Thomas Massie just delivered an urgent call to action:
— Holden Culotta (@Holden_Culotta) April 28, 2026
“Americans are under attack by a German company.”
Bayer-Monsanto.
“People this week should be calling their congressmen … and saying, take the glyphosate immunity out of the Farm Bill.”
“It’s poison.”
“This… pic.twitter.com/eQx62T06Ve
The Real Stakes of Glyphosate
Glyphosate isn’t some abstract regulatory footnote. Bayer (which acquired Monsanto in 2018) faces tens of thousands of lawsuits alleging Roundup causes non-Hodgkin’s lymphoma. The company has paid billions in settlements without admitting fault. The International Agency for Research on Cancer classifies glyphosate as “probably carcinogenic to humans,” while the EPA maintains it’s safe when used as directed—but the courts keep delivering verdicts against the company. The Farm Bill provision wouldn’t just preempt state warnings (Maine alone has over 30 local rules that would be wiped out); it would slam the courthouse door on future victims, including farmers and their families who rely on the very land these chemicals treat.
Accountability Over Corporate Welfare
This isn’t about “anti-pesticide hysteria.” It’s about basic accountability. Farmers need tools, but they also deserve the right to sue if those tools harm them or their communities. Organic producers like Pingree have proven it’s possible to grow food without dousing everything in glyphosate. States and localities should retain the power to protect their citizens when federal regulators lag or bend to industry pressure. Preempting that power while granting blanket immunity isn’t “pro-agriculture”—it’s corporate welfare dressed up as farm policy.

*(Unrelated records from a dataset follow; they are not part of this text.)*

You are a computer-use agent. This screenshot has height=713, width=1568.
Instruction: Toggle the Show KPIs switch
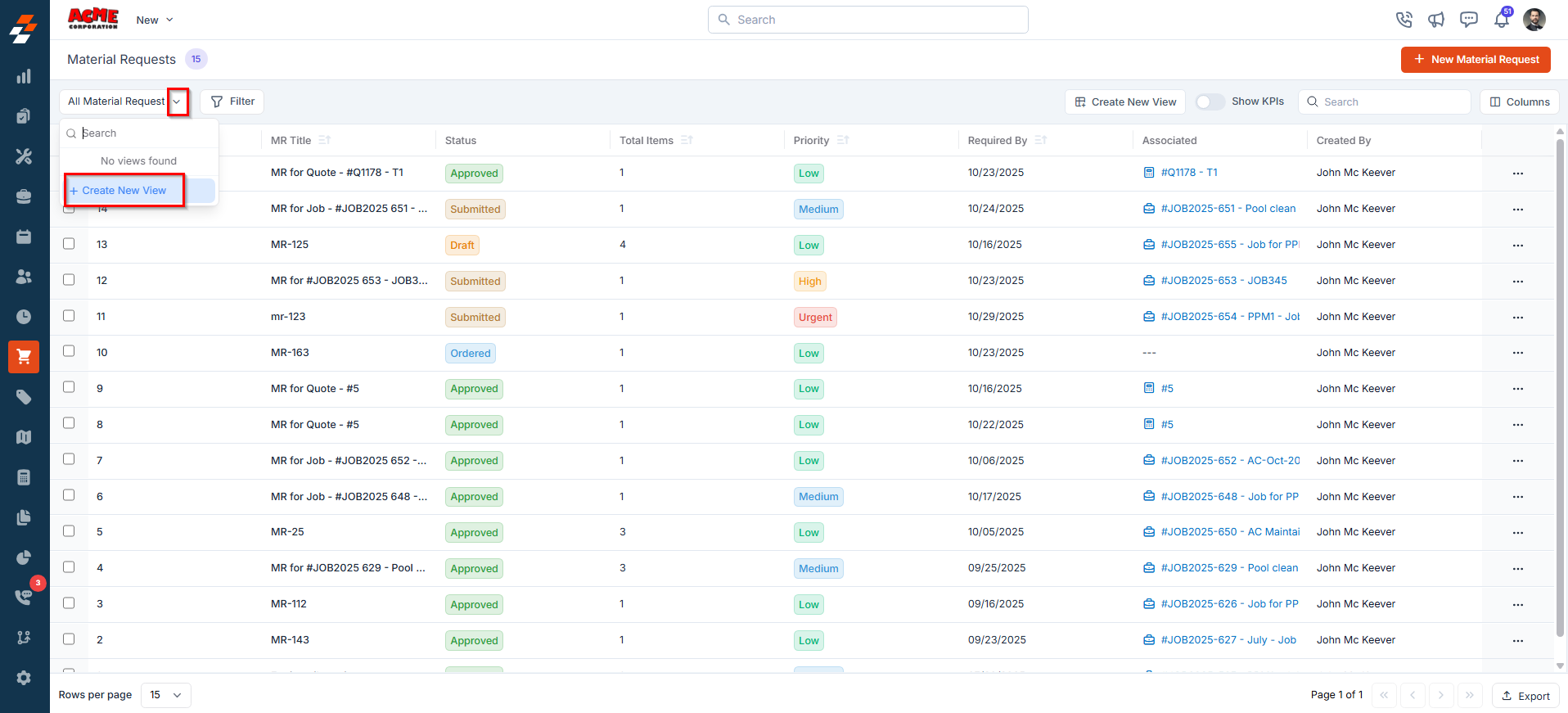point(1210,102)
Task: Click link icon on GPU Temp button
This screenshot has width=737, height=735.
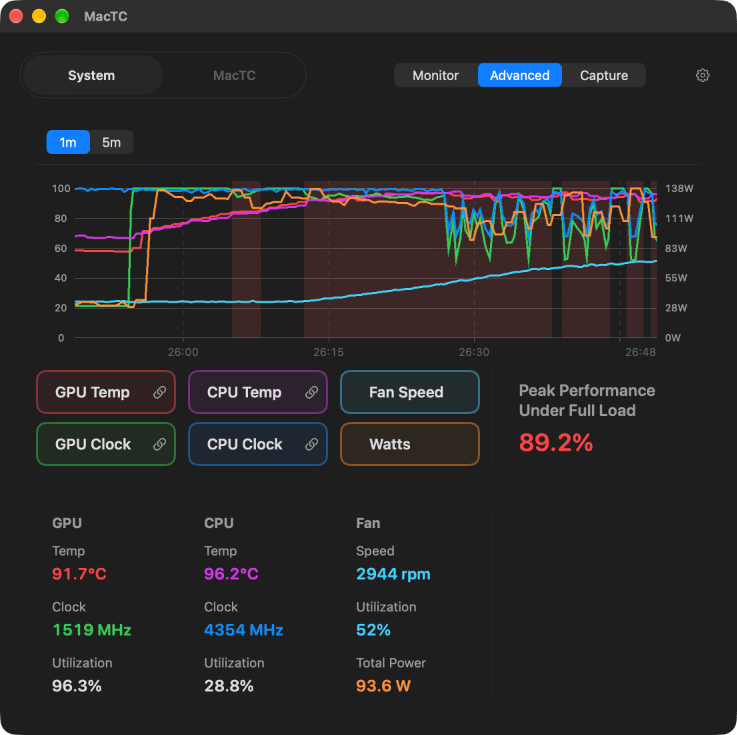Action: (159, 392)
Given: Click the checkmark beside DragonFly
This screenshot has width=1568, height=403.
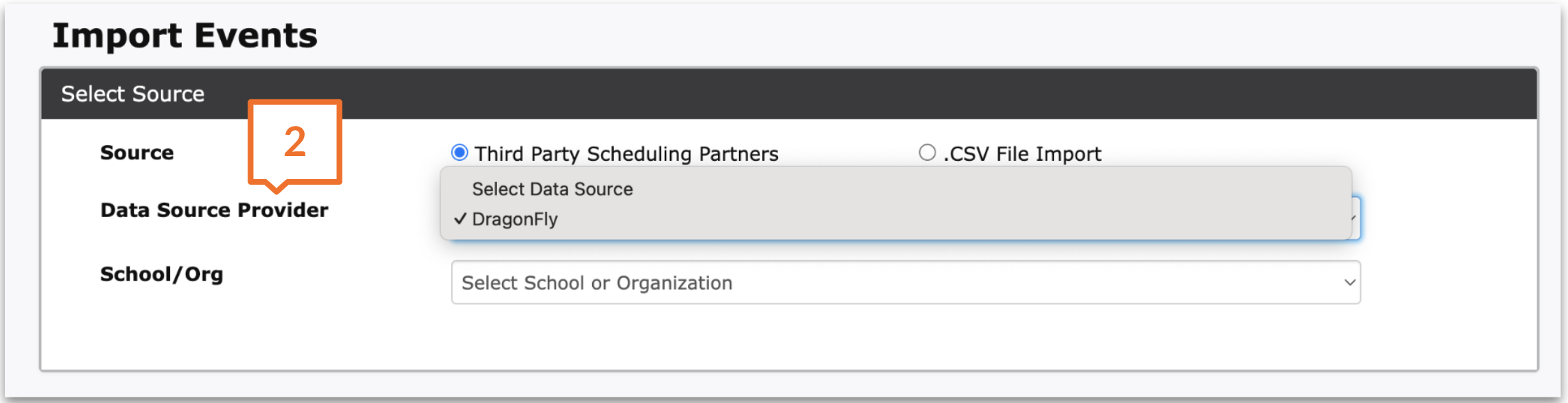Looking at the screenshot, I should (460, 219).
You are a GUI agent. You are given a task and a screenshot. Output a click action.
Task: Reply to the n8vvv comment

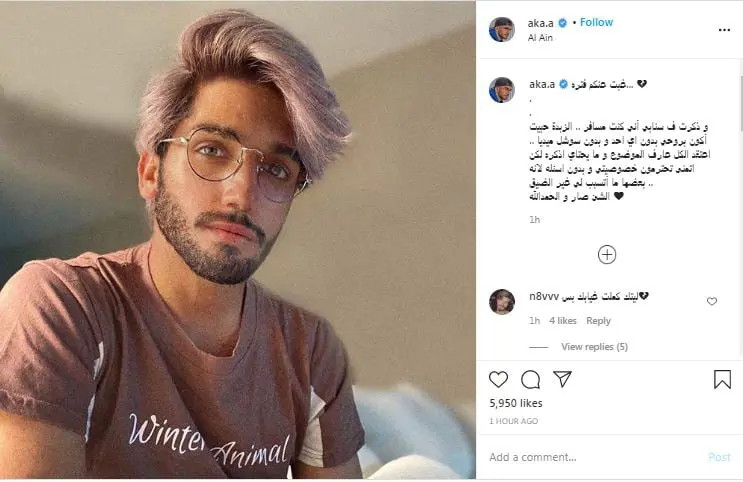tap(598, 321)
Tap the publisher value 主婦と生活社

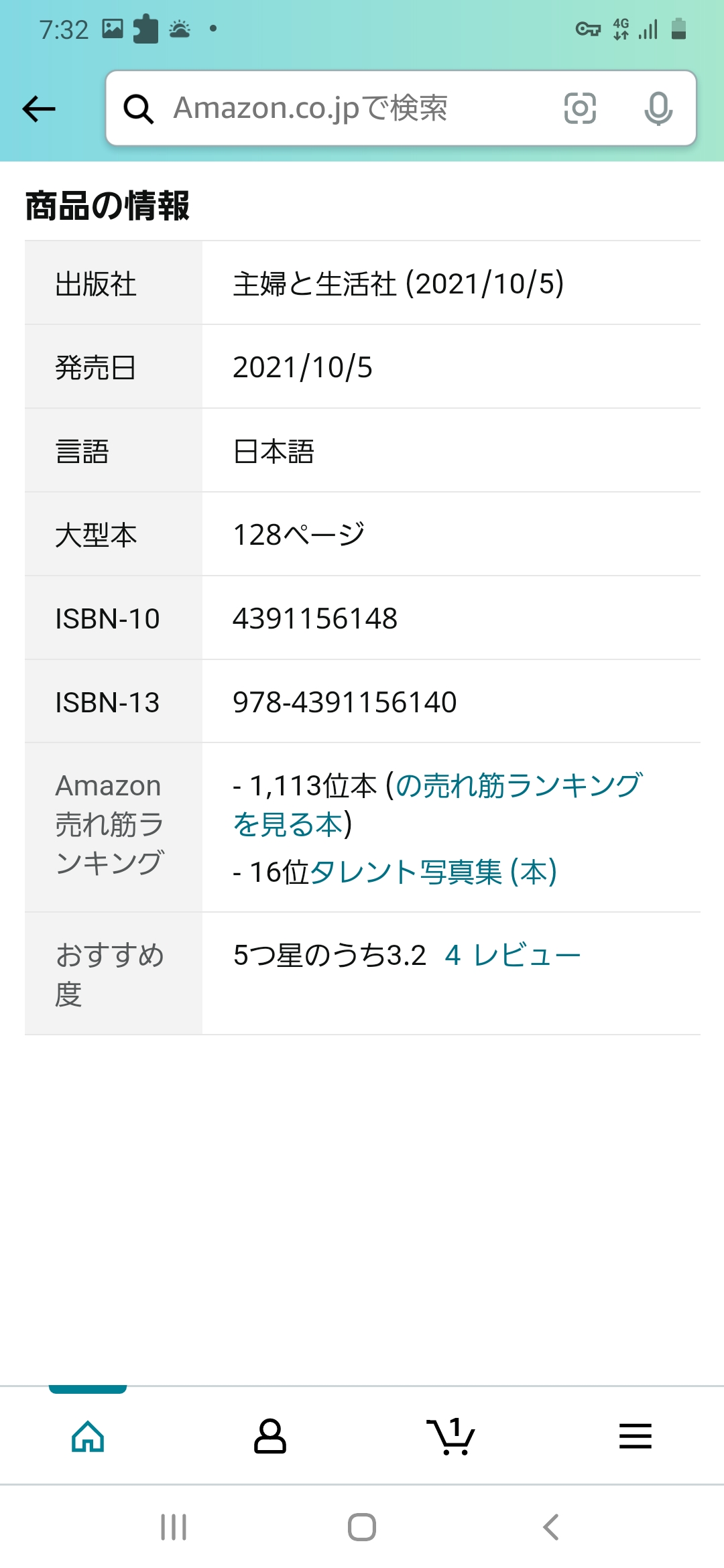315,283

The People’s Fight Continues
The people showed up Monday in Washington. Massie, Pingree, and a growing bipartisan coalition—including MAHA voices—are forcing the issue onto the floor. Bayer has the money and the lobbyists. But as Pingree said, “We have the people.” Cancer isn’t partisan. Neither is the right to hold polluters accountable. If the House passes this Farm Bill with the shield intact, it will be a clear signal: Big Chemical’s check cleared, and “Make America Healthy Again” was just marketing. The amendment fight isn’t over—Congress still has a chance to do the right thing. For the sake of farm families, rural communities, and public health, it must.